DSM-5For those of us working in the field of food addiction, the DSM-1V (Diagnostic and Statistics Manual) has been a poor reflection of our clinical reality. The highly controversial DSM-V, expected to be released in May 2013, may not be much of an improvement for the food addict.
Food addiction is not a medically recognized diagnosis under the DSM-1V schema. This has left dire consequences for the food addict. Without official recognition, treatment for food addiction has not been funded by any insurance provider, nor has it been offered by any major health care provider: nutritionists, dieticians, physicians have not yet recognized its existence nor proposed our recommended treatment  (abstinence from triggering addictive foods) as a healthy solution.
We have not been alone in our discontent over this diagnosis tool of the American Psychiatric Association. There has been a great deal of advocacy towards reforming the DSV-1V, and there has been ongoing controversy over the proposed DSM-Vs anticipated changes. Advocates of various hitherto excluded disorders  (such as food addicts) have attempted to get their concerns included into the psychiatric cannons of treatment, while others have been  eager to challenge the overarching ambition of psychiatry to medicalize (with the implicit intention to treat with pharmaceuticals) much of normal behaviour.
Those working in the eating disorders field have achieved landmark success in getting “Binge Eating Disorder” recognized as a clinical entity that exists apart from Anorexia or Bulimia. This diagnosis may now include persons who suffer from the uncontrollable urge to eat large amounts of food (usually in intermittent sessions) without having to include many of the weight restricting behaviours that bulimics or anorexics engage in, i.e. vomiting, over exercise, use of laxatives. Thus many of those who are obese can now get treatment, outside of bariatric surgery, that can be funded.
Does this help the food addict? The big question is this: Are all food addicts also suffering from binge eating disorders?

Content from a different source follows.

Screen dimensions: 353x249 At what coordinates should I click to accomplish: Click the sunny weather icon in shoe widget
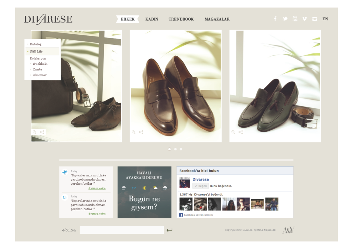click(x=144, y=188)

While there is likely a high degree of overlap in these two groups, indeed many food addicts binge eat when in active addiction, it is important to note that they are NOT necessarily suffering from the same condition of Binge Eating Disorder. They are not the same thing. They may appear to look the same on the outside: a person overeating a large amount of food without control – but the reasons behind this behaviour are fundamentally different. The food addict is dancing to a different drummer, though the tune may look the same.
The person who is suffering from a Binge Eating Disorder is responding to social and emotional psychological cues that have disinhibited the eating behaviour. Something has prompted the person, such as previous emotional trauma stemming from childhood, sexual abuse, or current environmental stresses, to over eat in an attempt to self medicate their emotional distress.
The food addict, alternatively, is responding to the cravings created by the physical quality of food itself.  If the food addict does not pick up the first taste of sugar (or any other their trigger foods), they may not need to over eat, regardless of emotional state – calm or distressed, emotional internal or external havoc.These states of mind do  not create the overpowering drive to overeat. Certainly emotions can trigger a person to want to eat, but the control is lost truly when the food has ignited the reward pathway in the limbic brain. It is not what is eating you (Binge Eating Disorder), but what you are eating (Food addiction) that is the problem.
This distinction is important. Treatment for a person suffering from the new Binge Eating Disorder category is to heal the depression, anxiety, post traumatic stress,  so that the person does not need to self medicate with food or abnormal eating behaviours. Treatments include cognitive therapy, mindfulness and medications. They are taught how to eat all foods moderately, in the hopes that they were join “normal society” once their psychological conditions have been addressed, even resolved. The food addict, on the other hand, will never eat a “normal diet” and while psychological issues are important to sustain long term recovery, the essential first treatment for the food addict is to stop the drug that is creating the loop of addictive eating: sugar, refined starches, other trigger foods. Treatment includes abstinence from the triggering foods, peer support to encourage ongoing vigilance, and often a spiritual dimension needs to be tapped into to maintain long term recovery.
Without a diagnosis of Food Addiction, nothing much has changed with the proposed changes for 2013. We will have many food addicts funnelled under the new categorization of Binge Eating disorder, and they will probably be given treatment that could ultimately undermine their recovery. Modified diets do not work for the food addict. Advances have been made but for food addiction, still more work needs to be done.
I would like to acknowledge the painstaking work of Phil Werdell (see foodaddictioninstititute.org) for his work in lobbying the APA for food addiction’s inclusion into the new DSM-V. He is a true pioneer: far sighted, dedicated and persistent.